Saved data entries
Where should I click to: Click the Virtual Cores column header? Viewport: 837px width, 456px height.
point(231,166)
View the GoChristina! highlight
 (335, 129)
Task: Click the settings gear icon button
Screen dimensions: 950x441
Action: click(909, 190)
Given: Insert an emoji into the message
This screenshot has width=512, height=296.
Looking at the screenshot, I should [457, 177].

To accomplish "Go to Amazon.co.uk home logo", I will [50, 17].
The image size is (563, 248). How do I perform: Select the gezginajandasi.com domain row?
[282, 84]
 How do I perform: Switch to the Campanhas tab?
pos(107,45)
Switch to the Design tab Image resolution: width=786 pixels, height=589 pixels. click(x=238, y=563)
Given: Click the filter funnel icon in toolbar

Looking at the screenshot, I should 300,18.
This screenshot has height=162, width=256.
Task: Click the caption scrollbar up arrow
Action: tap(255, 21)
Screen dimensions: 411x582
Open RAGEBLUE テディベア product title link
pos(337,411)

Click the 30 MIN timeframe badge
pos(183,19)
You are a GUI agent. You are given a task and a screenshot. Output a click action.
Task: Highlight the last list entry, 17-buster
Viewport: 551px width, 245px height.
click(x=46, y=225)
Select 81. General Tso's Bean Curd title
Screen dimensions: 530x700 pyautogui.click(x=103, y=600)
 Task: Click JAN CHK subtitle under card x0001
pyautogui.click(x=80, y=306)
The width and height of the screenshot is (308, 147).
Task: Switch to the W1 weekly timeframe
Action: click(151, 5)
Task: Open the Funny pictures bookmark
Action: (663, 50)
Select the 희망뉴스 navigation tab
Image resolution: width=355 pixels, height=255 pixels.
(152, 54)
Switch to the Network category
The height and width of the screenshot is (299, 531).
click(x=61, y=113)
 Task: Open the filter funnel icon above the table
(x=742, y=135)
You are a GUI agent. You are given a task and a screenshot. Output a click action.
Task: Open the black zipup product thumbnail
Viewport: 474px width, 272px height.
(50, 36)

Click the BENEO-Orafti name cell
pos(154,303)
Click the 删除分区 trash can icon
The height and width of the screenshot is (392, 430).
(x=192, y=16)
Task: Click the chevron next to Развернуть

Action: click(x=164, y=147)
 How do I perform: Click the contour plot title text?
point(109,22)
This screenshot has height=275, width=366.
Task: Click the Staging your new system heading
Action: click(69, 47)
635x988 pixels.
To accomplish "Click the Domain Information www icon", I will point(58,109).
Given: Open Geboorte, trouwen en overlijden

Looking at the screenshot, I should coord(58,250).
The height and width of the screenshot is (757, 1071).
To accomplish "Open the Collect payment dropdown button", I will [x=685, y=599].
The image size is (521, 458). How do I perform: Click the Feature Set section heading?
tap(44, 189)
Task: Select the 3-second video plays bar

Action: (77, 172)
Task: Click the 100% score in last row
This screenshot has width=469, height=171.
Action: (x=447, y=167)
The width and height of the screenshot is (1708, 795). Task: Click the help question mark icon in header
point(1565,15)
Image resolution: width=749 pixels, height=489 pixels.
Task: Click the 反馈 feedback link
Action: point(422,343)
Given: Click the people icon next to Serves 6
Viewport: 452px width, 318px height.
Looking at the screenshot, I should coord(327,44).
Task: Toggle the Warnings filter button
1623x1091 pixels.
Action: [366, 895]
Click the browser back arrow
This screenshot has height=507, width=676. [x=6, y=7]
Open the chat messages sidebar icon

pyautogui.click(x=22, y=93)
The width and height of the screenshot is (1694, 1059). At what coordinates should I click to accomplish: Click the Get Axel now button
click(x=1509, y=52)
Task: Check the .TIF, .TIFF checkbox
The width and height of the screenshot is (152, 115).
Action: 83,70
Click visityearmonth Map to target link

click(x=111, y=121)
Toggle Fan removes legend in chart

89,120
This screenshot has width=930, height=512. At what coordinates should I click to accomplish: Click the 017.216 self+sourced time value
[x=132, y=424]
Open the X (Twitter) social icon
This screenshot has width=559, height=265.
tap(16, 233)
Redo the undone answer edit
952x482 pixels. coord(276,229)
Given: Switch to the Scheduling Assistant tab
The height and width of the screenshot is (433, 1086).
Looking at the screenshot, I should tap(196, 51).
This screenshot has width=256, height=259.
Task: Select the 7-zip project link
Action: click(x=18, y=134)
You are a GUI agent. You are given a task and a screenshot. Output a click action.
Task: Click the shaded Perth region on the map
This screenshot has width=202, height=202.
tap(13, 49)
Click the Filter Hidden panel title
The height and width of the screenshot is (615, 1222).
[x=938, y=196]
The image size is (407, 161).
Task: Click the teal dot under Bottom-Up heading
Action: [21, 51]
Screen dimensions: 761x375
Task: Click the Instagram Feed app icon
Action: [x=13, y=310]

### Work request
A faithful, word-for-word transcription of the data above is required.

### Answer below
Where should I click to: Click the Virtual Cores column header? Viewport: 837px width, 456px height.
point(231,166)
View the GoChristina! highlight
 (335, 129)
Task: Click the settings gear icon button
Screen dimensions: 950x441
Action: click(909, 190)
Given: Insert an emoji into the message
This screenshot has width=512, height=296.
Looking at the screenshot, I should [457, 177].

To accomplish "Go to Amazon.co.uk home logo", I will [50, 17].
The image size is (563, 248). How do I perform: Select the gezginajandasi.com domain row?
[282, 84]
 How do I perform: Switch to the Campanhas tab?
pos(107,45)
Switch to the Design tab Image resolution: width=786 pixels, height=589 pixels. click(x=238, y=563)
Given: Click the filter funnel icon in toolbar

Looking at the screenshot, I should 300,18.
This screenshot has height=162, width=256.
Task: Click the caption scrollbar up arrow
Action: tap(255, 21)
Screen dimensions: 411x582
Open RAGEBLUE テディベア product title link
pos(337,411)

Click the 30 MIN timeframe badge
pos(183,19)
You are a GUI agent. You are given a task and a screenshot. Output a click action.
Task: Highlight the last list entry, 17-buster
Viewport: 551px width, 245px height.
click(x=46, y=225)
Select 81. General Tso's Bean Curd title
Screen dimensions: 530x700 pyautogui.click(x=103, y=600)
 Task: Click JAN CHK subtitle under card x0001
pyautogui.click(x=80, y=306)
The width and height of the screenshot is (308, 147).
Task: Switch to the W1 weekly timeframe
Action: click(151, 5)
Task: Open the Funny pictures bookmark
Action: (663, 50)
Select the 희망뉴스 navigation tab
Image resolution: width=355 pixels, height=255 pixels.
(152, 54)
Switch to the Network category
The height and width of the screenshot is (299, 531).
click(x=61, y=113)
 Task: Open the filter funnel icon above the table
(x=742, y=135)
You are a GUI agent. You are given a task and a screenshot. Output a click action.
Task: Open the black zipup product thumbnail
Viewport: 474px width, 272px height.
(50, 36)

Click the BENEO-Orafti name cell
pos(154,303)
Click the 删除分区 trash can icon
The height and width of the screenshot is (392, 430).
(x=192, y=16)
Task: Click the chevron next to Развернуть

Action: click(x=164, y=147)
 How do I perform: Click the contour plot title text?
point(109,22)
This screenshot has height=275, width=366.
Task: Click the Staging your new system heading
Action: click(69, 47)
635x988 pixels.
To accomplish "Click the Domain Information www icon", I will point(58,109).
Given: Open Geboorte, trouwen en overlijden

Looking at the screenshot, I should coord(58,250).
The height and width of the screenshot is (757, 1071).
To accomplish "Open the Collect payment dropdown button", I will [x=685, y=599].
The image size is (521, 458). How do I perform: Click the Feature Set section heading?
tap(44, 189)
Task: Select the 3-second video plays bar

Action: (77, 172)
Task: Click the 100% score in last row
This screenshot has width=469, height=171.
Action: (x=447, y=167)
The width and height of the screenshot is (1708, 795). Task: Click the help question mark icon in header
point(1565,15)
Image resolution: width=749 pixels, height=489 pixels.
Task: Click the 反馈 feedback link
Action: point(422,343)
Given: Click the people icon next to Serves 6
Viewport: 452px width, 318px height.
Looking at the screenshot, I should coord(327,44).
Task: Toggle the Warnings filter button
1623x1091 pixels.
Action: [366, 895]
Click the browser back arrow
This screenshot has height=507, width=676. [x=6, y=7]
Open the chat messages sidebar icon

pyautogui.click(x=22, y=93)
The width and height of the screenshot is (1694, 1059). At what coordinates should I click to accomplish: Click the Get Axel now button
click(x=1509, y=52)
Task: Check the .TIF, .TIFF checkbox
The width and height of the screenshot is (152, 115).
Action: 83,70
Click visityearmonth Map to target link

click(x=111, y=121)
Toggle Fan removes legend in chart

89,120
This screenshot has width=930, height=512. At what coordinates should I click to accomplish: Click the 017.216 self+sourced time value
[x=132, y=424]
Open the X (Twitter) social icon
This screenshot has width=559, height=265.
tap(16, 233)
Redo the undone answer edit
952x482 pixels. coord(276,229)
Given: Switch to the Scheduling Assistant tab
The height and width of the screenshot is (433, 1086).
Looking at the screenshot, I should tap(196, 51).
This screenshot has width=256, height=259.
Task: Select the 7-zip project link
Action: click(x=18, y=134)
You are a GUI agent. You are given a task and a screenshot. Output a click action.
Task: Click the shaded Perth region on the map
This screenshot has width=202, height=202.
tap(13, 49)
Click the Filter Hidden panel title
The height and width of the screenshot is (615, 1222).
[x=938, y=196]
The image size is (407, 161).
Task: Click the teal dot under Bottom-Up heading
Action: [21, 51]
Screen dimensions: 761x375
Task: Click the Instagram Feed app icon
Action: [x=13, y=310]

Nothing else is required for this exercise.